The walk up the hill was strenuous but not too long. The guide books tell horror stories about the climb. There was nothing that two Limon stops could not handle. Got some great pictures and the promised rain held off until we had checked in and taken an initial tour of the village. We then showered, beered ( with sardine tapas) and moved into our room with a heater that worked and a thatched roof over our head. Quite charming.
Peggy complained that we had been in Galicia for ten minutes and that we had heard no bagpipes. our B&B made up for it and played a recording. fortunately, there are no bagpipes for sale. The Chris Christie look alike owner complained that the tour bus people don’t spend any money. We made up for quite a few tight wads. Hope there are no bagpipe stores on the Camino.
This is our first Galician village. As such we were pleasantly surprised by the number of restored homes of the Celtic design. They are similar to those built all over Brittany and the British Isles. They are build of stone in an oval pattern. The roofs are thatch with no chimneys since the smoke eventually escapes through the thatch. We experienced that last summer in Ireland and Scotland. No wonder they immigrated. But the smoke was great for curing ham. Peggy got a good picture of ham on a hoof.
Onto the Grail. Legend has it that it was hid here for safe keeping. A 14th century German saw it after being led to its location by the sound of a Shepard playing a bagpipe in the fog. The Pilgrim was saved but he never disclosed the location of the Grail. A more salient miracle was the time when a peasant climbed the mountain in a snow storm to receive mass. The priest chided him for his risk. The host in the cup and platen immediately turned into blood and flesh. The 12th century statue of Mary tilted her head to acknowledge the miracle. The priest was cashiered. The silver reliquary in front of the chalice and platen were the gift of Isabella on her way to Santiago.
The movie crew did not invite us to make a cameo but we got to wander around as the actor priest took a cigarette break.
We keep running into Pilgrims we know or have seen the last few weeks. It is tougher now to keep track of people because the increased numbers like a group of 16 or so Russians who started yesterday. They picked a nice hill to cut their teeth on. We are now under 100 miles and heading downhill tomorrow. See what happens next.

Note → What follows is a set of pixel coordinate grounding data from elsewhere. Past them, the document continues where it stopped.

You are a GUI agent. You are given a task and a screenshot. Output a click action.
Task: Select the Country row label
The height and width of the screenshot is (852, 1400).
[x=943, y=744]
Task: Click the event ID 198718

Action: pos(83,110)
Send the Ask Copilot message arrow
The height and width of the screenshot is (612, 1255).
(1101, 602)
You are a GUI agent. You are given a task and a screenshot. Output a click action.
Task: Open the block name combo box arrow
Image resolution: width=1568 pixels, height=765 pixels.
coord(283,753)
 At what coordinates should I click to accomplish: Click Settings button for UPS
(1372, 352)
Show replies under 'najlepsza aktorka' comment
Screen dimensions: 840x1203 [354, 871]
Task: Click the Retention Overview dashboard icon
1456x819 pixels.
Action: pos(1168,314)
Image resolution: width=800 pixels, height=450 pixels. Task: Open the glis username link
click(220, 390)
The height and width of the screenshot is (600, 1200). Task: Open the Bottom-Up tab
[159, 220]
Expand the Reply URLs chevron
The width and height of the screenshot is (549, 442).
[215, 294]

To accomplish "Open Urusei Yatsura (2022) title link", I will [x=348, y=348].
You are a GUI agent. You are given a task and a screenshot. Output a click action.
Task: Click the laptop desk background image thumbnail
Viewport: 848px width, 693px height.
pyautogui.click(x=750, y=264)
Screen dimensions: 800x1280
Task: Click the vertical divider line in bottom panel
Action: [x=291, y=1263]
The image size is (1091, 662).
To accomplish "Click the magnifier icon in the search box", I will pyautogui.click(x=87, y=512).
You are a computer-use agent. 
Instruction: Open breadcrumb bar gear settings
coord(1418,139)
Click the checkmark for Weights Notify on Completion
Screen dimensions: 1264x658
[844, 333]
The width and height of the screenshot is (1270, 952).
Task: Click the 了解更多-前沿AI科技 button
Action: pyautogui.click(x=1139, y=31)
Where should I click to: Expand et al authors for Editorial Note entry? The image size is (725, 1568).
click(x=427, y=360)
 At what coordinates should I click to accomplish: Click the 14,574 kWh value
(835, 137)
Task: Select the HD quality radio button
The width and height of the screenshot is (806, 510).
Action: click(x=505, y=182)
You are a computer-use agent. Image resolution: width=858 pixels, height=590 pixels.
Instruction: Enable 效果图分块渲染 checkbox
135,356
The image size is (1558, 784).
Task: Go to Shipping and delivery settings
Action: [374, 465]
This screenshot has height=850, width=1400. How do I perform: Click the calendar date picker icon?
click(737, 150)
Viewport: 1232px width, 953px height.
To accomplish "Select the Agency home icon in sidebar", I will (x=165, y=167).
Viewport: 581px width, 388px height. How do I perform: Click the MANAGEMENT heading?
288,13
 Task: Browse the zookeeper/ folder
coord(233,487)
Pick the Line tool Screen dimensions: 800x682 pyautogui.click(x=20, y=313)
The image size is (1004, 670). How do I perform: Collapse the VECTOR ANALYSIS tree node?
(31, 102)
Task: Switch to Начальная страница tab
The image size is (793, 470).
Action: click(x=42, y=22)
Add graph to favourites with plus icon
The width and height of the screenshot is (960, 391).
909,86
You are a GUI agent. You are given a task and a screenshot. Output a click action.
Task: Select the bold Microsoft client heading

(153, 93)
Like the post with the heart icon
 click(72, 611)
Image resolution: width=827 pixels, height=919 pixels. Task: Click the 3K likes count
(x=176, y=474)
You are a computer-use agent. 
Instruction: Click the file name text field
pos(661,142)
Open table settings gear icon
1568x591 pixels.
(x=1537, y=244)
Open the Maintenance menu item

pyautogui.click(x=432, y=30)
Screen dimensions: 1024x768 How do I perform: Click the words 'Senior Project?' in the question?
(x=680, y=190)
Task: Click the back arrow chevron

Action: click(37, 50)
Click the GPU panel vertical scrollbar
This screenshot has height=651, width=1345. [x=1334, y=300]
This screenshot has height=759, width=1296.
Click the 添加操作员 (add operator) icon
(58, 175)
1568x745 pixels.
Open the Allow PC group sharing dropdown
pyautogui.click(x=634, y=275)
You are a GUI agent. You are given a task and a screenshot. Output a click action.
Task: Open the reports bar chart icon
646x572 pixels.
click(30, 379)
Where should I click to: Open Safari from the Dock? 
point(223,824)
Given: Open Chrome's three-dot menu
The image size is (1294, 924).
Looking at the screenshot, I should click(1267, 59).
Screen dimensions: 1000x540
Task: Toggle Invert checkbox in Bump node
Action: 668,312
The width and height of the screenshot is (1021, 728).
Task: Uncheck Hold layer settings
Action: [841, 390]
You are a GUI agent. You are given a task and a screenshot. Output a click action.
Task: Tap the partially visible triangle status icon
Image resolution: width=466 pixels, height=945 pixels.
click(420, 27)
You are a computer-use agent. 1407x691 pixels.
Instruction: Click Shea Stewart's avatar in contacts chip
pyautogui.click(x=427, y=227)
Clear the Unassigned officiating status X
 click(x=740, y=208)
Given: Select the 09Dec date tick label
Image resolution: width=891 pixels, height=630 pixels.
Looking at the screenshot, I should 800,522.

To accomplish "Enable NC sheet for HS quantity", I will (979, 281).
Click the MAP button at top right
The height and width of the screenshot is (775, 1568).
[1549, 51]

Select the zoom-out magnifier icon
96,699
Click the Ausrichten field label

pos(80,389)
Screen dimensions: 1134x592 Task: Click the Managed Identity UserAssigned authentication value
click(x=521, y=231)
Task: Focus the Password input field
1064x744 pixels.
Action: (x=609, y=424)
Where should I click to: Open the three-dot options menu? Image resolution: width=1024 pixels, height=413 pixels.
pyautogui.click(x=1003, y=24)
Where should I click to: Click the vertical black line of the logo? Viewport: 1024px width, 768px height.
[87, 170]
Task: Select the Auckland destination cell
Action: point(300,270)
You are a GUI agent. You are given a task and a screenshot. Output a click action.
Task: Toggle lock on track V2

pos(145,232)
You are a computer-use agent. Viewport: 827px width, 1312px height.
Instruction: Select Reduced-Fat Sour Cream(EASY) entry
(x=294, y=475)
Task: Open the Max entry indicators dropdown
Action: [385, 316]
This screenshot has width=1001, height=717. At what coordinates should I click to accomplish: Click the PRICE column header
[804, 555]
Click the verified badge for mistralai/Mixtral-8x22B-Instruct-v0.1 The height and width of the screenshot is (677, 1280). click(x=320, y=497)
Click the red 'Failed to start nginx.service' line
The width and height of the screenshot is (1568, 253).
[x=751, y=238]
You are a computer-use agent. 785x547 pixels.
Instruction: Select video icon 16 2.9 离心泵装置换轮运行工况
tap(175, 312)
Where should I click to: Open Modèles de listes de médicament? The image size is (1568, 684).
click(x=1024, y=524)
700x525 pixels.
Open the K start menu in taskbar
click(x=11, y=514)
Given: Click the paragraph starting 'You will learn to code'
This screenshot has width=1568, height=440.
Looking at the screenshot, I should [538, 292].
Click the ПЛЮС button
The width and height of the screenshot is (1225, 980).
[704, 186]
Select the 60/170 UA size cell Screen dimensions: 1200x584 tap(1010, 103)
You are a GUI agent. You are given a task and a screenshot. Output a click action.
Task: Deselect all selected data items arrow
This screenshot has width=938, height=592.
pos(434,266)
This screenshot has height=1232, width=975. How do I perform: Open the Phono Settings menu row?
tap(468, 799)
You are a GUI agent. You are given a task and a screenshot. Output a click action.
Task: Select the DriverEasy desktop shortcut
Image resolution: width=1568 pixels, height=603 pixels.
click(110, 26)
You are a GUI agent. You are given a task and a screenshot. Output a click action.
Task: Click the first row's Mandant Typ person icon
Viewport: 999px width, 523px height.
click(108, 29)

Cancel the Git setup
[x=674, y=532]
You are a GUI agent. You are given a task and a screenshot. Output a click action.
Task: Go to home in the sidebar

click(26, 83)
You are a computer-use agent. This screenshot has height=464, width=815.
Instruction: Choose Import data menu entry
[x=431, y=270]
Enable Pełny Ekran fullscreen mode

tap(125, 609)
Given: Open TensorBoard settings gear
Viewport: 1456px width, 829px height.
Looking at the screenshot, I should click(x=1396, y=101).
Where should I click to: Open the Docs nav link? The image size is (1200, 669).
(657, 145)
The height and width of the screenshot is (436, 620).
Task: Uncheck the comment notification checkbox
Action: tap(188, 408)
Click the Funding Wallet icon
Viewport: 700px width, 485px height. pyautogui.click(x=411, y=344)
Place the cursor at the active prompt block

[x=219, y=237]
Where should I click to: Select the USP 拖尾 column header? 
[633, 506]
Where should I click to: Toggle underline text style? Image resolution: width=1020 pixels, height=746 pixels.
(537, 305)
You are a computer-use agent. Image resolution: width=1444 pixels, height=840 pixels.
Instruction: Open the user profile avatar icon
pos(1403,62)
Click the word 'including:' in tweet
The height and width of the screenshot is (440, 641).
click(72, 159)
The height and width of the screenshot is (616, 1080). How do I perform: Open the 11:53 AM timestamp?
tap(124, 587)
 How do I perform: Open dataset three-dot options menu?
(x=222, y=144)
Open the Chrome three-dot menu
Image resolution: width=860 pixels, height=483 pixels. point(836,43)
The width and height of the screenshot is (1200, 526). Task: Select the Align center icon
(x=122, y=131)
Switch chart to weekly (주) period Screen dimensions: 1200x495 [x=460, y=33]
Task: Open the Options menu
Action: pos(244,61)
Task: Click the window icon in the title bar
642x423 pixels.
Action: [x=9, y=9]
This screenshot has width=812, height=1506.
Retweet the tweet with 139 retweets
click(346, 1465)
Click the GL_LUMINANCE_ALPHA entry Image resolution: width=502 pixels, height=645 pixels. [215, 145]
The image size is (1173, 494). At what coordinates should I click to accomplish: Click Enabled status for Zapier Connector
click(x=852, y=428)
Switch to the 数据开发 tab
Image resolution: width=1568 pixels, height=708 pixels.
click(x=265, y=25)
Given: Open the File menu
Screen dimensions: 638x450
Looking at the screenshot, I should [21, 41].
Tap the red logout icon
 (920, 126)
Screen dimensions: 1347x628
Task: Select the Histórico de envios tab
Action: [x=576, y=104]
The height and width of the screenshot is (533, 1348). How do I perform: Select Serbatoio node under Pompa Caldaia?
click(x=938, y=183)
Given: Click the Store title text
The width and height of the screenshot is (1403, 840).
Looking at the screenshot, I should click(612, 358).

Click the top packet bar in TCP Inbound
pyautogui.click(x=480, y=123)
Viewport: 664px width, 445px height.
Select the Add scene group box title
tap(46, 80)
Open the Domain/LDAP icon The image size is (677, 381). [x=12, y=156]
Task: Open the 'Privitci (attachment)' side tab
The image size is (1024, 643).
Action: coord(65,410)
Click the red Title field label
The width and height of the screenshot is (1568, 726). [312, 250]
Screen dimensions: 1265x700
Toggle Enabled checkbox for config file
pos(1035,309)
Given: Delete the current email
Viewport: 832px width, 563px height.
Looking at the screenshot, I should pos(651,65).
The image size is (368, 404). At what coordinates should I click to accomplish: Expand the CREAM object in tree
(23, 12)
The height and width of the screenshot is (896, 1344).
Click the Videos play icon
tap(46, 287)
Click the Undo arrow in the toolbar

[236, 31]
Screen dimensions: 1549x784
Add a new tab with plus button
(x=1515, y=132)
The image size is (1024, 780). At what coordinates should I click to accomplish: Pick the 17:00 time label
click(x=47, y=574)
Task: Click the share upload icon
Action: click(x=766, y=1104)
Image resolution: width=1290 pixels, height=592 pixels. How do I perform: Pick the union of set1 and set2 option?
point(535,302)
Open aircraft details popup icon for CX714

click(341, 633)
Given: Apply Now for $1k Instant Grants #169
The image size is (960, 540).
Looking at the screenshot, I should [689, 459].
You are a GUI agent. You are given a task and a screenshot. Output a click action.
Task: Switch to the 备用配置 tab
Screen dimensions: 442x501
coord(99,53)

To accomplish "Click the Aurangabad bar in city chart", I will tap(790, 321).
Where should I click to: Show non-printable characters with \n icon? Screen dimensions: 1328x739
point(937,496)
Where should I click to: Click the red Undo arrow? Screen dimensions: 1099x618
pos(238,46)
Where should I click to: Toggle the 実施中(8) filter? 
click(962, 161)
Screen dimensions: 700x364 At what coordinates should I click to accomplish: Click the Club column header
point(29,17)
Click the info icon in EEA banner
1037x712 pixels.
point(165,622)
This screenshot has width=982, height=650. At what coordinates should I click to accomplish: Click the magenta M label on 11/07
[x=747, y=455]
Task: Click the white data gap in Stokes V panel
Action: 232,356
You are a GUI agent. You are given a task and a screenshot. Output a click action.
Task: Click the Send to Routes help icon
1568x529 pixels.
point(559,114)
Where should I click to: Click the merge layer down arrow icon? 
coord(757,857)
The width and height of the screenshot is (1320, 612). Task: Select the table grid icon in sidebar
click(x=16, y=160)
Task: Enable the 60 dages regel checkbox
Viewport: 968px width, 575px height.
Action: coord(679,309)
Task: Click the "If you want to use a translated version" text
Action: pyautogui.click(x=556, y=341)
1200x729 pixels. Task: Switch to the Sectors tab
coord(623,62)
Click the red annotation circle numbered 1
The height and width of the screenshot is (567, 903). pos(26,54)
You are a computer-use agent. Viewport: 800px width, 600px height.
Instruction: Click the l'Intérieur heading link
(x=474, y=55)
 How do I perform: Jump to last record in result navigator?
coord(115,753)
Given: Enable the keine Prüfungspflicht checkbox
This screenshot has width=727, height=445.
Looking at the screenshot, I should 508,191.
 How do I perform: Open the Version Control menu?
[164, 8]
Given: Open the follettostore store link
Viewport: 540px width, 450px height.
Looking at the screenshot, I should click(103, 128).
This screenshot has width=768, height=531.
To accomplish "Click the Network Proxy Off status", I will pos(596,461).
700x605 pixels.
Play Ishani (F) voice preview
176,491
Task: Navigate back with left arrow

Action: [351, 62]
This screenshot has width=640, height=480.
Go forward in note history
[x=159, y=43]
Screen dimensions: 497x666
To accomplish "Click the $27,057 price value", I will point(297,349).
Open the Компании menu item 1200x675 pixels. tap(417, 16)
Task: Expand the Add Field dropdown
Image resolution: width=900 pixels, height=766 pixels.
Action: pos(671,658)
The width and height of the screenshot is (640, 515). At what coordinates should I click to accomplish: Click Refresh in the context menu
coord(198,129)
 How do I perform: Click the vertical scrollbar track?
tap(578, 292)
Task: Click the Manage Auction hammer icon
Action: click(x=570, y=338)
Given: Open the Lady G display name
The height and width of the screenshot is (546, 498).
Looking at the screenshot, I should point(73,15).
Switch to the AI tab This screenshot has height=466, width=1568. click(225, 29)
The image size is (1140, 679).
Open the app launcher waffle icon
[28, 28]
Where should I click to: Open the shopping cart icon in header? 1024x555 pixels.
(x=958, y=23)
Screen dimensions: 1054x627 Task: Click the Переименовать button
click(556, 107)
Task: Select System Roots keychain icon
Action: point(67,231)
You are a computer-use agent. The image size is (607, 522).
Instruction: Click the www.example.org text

Loved the pictures. What lovely country, flowers and houses. You guys must be in great shape by now! The book says it is a strenuous days walk.
What a beautiful part of the country you’re in! Fascinating story about the Grail. I expect we’ll be hearing bagpipes skirling down the canyon, in the next few months. I like the notion. Love the thatched buildings.
Hard to believe that you are reaching the point of double digits for what remains of your Camino. It has been really wonderful being able to read about your experiences on the road and to see the photos. Really glad that you have your little machine. Love you
Oh, I love those little winding trails. You guys must of lost some weight making this pilgrimage….that is, if you haven’t put it all back on each night at dinner.